No Duty To Continue Dues Checkoff Post-Contract Expiration
October 13, 2007 by Beeson Tayer & Bodine
In another 3-2 decision, the National Labor Relations Board has avoided an invitation from the Ninth Circuit Court of Appeals to explain its 35-year old doctrine that permits employers to discontinue dues checkoff at the expiration of a contract, even absent a good-faith bargaining impasse. Hacienda Hotel, Inc., 351 NLRB No. 32 (September 29, 2007).
Under longstanding Board law, all terms of an expired collective bargaining agreement remain in place until a good-faith bargaining impasse is reached, with three notable exceptions: the no strike, arbitration and union security clauses all expire with the expiration of the contract. In 1962 the Board issued a bare-bones decision rolling dues checkoff into the union security exception to the rule.
In 2002 the Ninth Circuit remanded to the Board a decision applying the 1962 decision. The Ninth Circuit did not rule that the Board’s 1962 decision was wrongly decided, only that the Board has never properly explained the rationale for the decision.

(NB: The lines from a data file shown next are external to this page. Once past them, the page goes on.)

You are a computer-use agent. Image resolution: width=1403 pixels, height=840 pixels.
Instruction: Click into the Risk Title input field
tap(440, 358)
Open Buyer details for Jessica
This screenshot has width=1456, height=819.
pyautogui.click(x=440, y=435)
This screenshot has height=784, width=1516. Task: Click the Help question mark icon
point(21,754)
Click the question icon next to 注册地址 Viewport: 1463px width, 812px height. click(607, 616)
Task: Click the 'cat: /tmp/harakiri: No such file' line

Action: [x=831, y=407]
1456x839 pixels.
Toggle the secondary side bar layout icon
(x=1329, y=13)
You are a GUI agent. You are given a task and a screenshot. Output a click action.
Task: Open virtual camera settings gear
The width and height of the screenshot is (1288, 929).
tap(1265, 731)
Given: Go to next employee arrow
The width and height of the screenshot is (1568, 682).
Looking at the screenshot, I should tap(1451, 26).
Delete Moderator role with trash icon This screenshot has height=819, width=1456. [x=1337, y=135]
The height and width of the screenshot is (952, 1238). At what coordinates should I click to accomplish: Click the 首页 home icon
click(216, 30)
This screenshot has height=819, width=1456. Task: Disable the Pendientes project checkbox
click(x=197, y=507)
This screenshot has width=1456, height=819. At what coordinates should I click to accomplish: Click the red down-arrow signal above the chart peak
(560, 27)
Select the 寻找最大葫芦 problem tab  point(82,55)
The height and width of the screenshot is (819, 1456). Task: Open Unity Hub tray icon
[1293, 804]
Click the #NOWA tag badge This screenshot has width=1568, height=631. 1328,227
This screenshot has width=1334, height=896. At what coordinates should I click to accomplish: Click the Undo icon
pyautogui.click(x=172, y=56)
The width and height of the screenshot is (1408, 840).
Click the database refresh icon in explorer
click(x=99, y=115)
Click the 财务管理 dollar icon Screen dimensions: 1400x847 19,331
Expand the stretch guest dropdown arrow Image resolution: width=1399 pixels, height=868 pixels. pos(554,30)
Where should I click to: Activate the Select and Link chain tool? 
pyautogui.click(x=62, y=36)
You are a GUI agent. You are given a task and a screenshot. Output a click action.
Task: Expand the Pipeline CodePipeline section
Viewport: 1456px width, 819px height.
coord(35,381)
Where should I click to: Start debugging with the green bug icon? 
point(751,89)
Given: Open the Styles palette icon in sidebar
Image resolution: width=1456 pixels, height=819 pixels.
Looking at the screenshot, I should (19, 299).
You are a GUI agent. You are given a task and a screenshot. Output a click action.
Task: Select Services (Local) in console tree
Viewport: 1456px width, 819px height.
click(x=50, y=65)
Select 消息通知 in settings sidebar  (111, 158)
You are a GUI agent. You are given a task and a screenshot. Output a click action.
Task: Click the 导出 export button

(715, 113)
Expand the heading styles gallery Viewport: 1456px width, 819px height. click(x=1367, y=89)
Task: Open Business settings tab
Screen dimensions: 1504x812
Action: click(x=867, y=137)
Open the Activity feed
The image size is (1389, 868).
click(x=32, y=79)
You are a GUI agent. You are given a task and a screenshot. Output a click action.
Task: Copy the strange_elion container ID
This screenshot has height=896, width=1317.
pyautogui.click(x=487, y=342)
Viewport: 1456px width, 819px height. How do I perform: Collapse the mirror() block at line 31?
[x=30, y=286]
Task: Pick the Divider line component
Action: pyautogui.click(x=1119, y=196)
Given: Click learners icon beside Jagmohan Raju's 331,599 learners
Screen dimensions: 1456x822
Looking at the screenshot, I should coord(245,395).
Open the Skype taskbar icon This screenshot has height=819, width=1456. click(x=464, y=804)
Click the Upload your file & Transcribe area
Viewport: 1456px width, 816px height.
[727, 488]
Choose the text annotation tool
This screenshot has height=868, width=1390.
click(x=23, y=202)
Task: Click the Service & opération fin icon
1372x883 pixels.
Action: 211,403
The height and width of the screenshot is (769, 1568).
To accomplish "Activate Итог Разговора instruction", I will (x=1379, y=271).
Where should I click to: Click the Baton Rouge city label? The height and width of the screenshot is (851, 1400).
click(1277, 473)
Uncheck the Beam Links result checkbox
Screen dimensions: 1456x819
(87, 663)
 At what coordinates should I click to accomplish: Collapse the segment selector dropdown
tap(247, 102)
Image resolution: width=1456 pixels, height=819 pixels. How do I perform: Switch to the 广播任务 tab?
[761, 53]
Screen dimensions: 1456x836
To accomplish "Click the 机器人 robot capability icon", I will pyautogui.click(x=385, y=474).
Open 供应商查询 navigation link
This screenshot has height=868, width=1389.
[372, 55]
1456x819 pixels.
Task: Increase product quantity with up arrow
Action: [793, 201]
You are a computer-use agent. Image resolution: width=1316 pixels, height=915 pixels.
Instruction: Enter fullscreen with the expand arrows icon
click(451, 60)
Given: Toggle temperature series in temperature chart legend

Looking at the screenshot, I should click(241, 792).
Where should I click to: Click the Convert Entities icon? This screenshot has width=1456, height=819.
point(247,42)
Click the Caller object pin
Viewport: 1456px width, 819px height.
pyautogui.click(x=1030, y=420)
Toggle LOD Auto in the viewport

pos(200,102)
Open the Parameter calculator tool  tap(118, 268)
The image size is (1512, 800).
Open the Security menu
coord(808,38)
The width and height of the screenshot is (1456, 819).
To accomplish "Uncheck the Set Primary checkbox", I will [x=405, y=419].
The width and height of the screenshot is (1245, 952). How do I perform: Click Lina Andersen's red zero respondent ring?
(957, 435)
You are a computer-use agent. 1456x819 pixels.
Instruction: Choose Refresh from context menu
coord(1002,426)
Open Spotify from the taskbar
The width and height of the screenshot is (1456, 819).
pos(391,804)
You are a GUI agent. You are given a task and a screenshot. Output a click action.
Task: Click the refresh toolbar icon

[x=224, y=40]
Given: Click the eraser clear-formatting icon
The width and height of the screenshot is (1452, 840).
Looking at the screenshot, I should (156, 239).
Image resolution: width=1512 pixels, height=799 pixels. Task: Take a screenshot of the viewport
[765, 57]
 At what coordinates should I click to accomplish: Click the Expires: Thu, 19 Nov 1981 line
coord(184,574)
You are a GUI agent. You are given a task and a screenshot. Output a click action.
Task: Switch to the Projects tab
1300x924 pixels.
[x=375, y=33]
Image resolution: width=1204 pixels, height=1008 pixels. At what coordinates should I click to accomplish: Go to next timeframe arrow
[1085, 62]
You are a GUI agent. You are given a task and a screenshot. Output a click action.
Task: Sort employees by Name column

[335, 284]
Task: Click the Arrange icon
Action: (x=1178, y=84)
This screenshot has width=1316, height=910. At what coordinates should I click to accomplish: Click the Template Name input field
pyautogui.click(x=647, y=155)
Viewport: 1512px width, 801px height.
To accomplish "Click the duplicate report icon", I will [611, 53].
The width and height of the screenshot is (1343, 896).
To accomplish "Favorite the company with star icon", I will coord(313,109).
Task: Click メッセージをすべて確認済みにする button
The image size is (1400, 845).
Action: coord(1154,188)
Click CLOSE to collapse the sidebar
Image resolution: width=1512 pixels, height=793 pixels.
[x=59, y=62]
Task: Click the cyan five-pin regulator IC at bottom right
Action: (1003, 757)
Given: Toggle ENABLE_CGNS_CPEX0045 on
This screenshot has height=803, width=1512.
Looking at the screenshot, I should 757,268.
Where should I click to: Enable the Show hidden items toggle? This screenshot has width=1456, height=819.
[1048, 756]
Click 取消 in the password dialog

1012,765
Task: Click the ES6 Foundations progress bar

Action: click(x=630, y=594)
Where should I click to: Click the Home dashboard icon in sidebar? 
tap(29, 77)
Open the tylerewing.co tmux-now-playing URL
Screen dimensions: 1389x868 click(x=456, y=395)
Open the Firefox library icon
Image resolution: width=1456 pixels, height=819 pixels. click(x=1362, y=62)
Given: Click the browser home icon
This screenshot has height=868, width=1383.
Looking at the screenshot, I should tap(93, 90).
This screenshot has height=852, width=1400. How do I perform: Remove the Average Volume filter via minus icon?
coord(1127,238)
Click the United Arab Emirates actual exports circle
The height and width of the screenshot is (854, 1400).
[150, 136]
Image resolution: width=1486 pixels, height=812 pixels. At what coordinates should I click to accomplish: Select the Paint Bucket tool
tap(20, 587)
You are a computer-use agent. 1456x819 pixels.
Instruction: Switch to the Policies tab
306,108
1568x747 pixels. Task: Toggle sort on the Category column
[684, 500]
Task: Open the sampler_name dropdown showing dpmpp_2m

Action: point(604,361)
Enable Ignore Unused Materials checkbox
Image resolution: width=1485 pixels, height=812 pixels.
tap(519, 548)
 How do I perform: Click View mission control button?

Five years later, the Board majority has upheld its original decision, but rather than attempt to explain a rationale for the 1962 decision, they instead have rendered their decision based solely on an analysis of the particular dues checkoff language involved in this case.
The clause here provides that the employer will deduct dues “during the term of this Agreement.” The Board majority concluded that this contract language expressed a mutual agreement of the parties for the dues checkoff clause to expire with the expiration of the contract.
By so ruling, the Board left open the possibility that unions with dues checkoff language that does not include sunset language can revisit the question of whether the Board will automatically exclude checkoff from those contract terms the employer must continue to apply post-contract expiration.